Sospecho que ni en ALLBLCK saben de qué leches va Wild Rose (USA). Asumo que Omarion llegó diciendo «Tengo una idea para una serie» y nadie fue capaz de explicarle que esta especie de Love & Hip Hop: Asesinos no solo no tiene pies ni cabeza -que eso aún es algo que podíamos aceptar- sino que sus tramas se van pisando entre ellas hasta el aburrimiento, tropezando con sus propios cambios de tema y tono, hasta llegar al momento en el que te da igual lo que te están contando porque ya irán a otro lado que siga sin parecer estar apuntando a nada.

Channel 4 ha decidido adaptar de nuevo A Woman of Substance (UK), que quizá recordéis de cuando en los ochenta, durante uno de esos ‘booms‘ del hace miniseries, tubo una adaptación rollo Grandes Relatos en tres capítulos.
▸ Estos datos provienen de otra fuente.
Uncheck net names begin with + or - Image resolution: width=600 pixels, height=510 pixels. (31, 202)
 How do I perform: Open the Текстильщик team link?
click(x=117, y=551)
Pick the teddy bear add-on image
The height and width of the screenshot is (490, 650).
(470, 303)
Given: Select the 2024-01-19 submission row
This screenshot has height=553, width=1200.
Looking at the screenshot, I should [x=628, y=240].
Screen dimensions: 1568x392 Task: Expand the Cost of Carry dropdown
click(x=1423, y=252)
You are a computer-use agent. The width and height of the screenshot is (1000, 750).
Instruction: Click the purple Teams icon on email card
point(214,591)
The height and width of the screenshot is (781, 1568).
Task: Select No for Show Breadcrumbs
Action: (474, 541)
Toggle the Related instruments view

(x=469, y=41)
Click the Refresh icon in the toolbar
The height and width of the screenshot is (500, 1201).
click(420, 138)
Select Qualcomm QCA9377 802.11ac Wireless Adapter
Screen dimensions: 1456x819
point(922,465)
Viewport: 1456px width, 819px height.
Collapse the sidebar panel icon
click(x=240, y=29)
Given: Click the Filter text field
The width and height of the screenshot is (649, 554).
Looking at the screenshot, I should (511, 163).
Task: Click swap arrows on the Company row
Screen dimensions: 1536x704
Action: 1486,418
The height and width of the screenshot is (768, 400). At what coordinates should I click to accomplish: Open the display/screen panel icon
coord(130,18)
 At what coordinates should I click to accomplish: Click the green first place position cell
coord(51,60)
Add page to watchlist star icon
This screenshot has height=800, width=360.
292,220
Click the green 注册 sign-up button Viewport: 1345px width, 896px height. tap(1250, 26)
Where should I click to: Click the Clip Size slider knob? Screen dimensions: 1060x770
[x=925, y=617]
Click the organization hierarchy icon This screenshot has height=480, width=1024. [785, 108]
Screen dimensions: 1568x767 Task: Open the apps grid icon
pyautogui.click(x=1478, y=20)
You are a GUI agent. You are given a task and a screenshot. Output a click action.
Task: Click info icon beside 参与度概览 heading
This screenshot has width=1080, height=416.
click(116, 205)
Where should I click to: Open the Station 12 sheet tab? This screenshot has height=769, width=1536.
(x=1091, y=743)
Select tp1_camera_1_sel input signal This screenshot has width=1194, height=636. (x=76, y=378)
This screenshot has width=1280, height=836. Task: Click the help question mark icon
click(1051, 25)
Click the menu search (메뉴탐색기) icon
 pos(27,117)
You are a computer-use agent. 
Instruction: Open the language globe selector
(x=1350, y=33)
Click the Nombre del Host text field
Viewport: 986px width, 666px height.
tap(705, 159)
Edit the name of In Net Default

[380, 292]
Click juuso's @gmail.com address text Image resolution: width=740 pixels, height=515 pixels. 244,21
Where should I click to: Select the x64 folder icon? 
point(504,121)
La adaptación, con sus cosas, lograba reflejar las cosas del novelón, tanto el ‘high camp’ como las más propias de Culebrón de Lujo Ochentero. En tres capítulos toda la peripecia y los mil giros daban la sensación de ser especialmente despepitada, incluyendo las dos tramas temporales. Pero dentro de su contexto es entendible. Lo que no entiendo es que en 2026 decidan darle otra vuelta a la novela de Barbara Taylor Bradford -que, por cierto, P&J publicó como Toda una mujer– y decidan que lo van a hacer en 8 capítulos (que buen) y  a estirar… Todo. Sí, la primera eran 3 capítulos, pero estás adaptando un novelón de 800 páginas, no puedes centrarte en ese momento La Promesa de Puenteviejo del principio si pretendes contar las mil idas y venidas del asunto. Y si no lo pretendes contar en una sola temporada… ¿Cómo pretendes terminarla en el momento actual (de la novela, los setenta, vaya)? Porque de trama antigua tienes mil idas y vueltas, pero de moderna no hay mucho de lo que tirar, poco menos que dejar colgando.Así que, de nuevo, decisiones. Igual que son decisiones los cambios que hacen -pero, a ver, ¿qué problema había con que tuviera DOS hermanos y uno se hiciera marinero?-, en fin, que no sé qué pretenden. Solo que está claro que Channel 4 ha decidido que en lugar de ir adaptando el resto de los libros en distintas miniseries, como hicieron en los ochenta -que llegaron creo que hasta el tercer o cuarto libro de la saga-, era mucho mejor ir estirando solo el primero para todo lo que les pueda dar. ¡Jamás entenderé a las cadenas!